TASK PROMPT » I'd like every record given again exactly, please.

SUPPLIED MATERIAL Start Marker

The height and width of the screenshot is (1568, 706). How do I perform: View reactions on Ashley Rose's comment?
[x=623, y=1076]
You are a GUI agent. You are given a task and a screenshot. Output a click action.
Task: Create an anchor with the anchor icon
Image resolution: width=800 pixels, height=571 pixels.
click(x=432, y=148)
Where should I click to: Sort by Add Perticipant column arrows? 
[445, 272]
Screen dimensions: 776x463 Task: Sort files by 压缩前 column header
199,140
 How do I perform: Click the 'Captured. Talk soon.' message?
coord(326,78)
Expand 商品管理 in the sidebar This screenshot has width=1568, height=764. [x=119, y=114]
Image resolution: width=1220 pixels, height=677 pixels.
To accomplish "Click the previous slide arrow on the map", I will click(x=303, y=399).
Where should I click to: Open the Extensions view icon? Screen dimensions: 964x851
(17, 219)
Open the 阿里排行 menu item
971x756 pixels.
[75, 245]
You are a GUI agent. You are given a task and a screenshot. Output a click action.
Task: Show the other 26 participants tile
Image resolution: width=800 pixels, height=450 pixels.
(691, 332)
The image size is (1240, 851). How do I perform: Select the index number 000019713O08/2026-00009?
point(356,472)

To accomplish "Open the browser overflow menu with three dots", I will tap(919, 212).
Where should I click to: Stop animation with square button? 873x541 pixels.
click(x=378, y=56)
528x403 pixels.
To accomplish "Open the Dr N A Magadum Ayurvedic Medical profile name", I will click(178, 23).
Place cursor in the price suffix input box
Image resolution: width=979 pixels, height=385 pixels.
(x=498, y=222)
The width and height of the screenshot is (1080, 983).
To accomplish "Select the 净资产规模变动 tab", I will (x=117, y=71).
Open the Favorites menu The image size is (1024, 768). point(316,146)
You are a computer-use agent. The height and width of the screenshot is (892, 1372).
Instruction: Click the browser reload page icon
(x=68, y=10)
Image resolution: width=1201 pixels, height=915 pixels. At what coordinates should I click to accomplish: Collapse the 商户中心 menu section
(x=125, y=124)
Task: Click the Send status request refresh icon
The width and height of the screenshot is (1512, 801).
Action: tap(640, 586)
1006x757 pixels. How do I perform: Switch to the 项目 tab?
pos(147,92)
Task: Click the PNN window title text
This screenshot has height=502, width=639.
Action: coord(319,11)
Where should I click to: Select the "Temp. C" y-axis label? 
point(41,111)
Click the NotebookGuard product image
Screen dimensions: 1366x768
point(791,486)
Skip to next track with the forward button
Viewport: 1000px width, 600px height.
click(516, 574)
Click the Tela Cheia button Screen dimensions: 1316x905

SUPPLIED MATERIAL End Marker

RESULT FOR THIS EXERCISE »
The height and width of the screenshot is (1568, 706). How do I perform: View reactions on Ashley Rose's comment?
[x=623, y=1076]
You are a GUI agent. You are given a task and a screenshot. Output a click action.
Task: Create an anchor with the anchor icon
Image resolution: width=800 pixels, height=571 pixels.
click(x=432, y=148)
Where should I click to: Sort by Add Perticipant column arrows? 
[445, 272]
Screen dimensions: 776x463 Task: Sort files by 压缩前 column header
199,140
 How do I perform: Click the 'Captured. Talk soon.' message?
coord(326,78)
Expand 商品管理 in the sidebar This screenshot has width=1568, height=764. [x=119, y=114]
Image resolution: width=1220 pixels, height=677 pixels.
To accomplish "Click the previous slide arrow on the map", I will click(x=303, y=399).
Where should I click to: Open the Extensions view icon? Screen dimensions: 964x851
(17, 219)
Open the 阿里排行 menu item
971x756 pixels.
[75, 245]
You are a GUI agent. You are given a task and a screenshot. Output a click action.
Task: Show the other 26 participants tile
Image resolution: width=800 pixels, height=450 pixels.
(691, 332)
The image size is (1240, 851). How do I perform: Select the index number 000019713O08/2026-00009?
point(356,472)

To accomplish "Open the browser overflow menu with three dots", I will tap(919, 212).
Where should I click to: Stop animation with square button? 873x541 pixels.
click(x=378, y=56)
528x403 pixels.
To accomplish "Open the Dr N A Magadum Ayurvedic Medical profile name", I will click(178, 23).
Place cursor in the price suffix input box
Image resolution: width=979 pixels, height=385 pixels.
(x=498, y=222)
The width and height of the screenshot is (1080, 983).
To accomplish "Select the 净资产规模变动 tab", I will (x=117, y=71).
Open the Favorites menu The image size is (1024, 768). point(316,146)
You are a computer-use agent. The height and width of the screenshot is (892, 1372).
Instruction: Click the browser reload page icon
(x=68, y=10)
Image resolution: width=1201 pixels, height=915 pixels. At what coordinates should I click to accomplish: Collapse the 商户中心 menu section
(x=125, y=124)
Task: Click the Send status request refresh icon
The width and height of the screenshot is (1512, 801).
Action: tap(640, 586)
1006x757 pixels. How do I perform: Switch to the 项目 tab?
pos(147,92)
Task: Click the PNN window title text
This screenshot has height=502, width=639.
Action: coord(319,11)
Where should I click to: Select the "Temp. C" y-axis label? 
point(41,111)
Click the NotebookGuard product image
Screen dimensions: 1366x768
point(791,486)
Skip to next track with the forward button
Viewport: 1000px width, 600px height.
click(516, 574)
Click the Tela Cheia button Screen dimensions: 1316x905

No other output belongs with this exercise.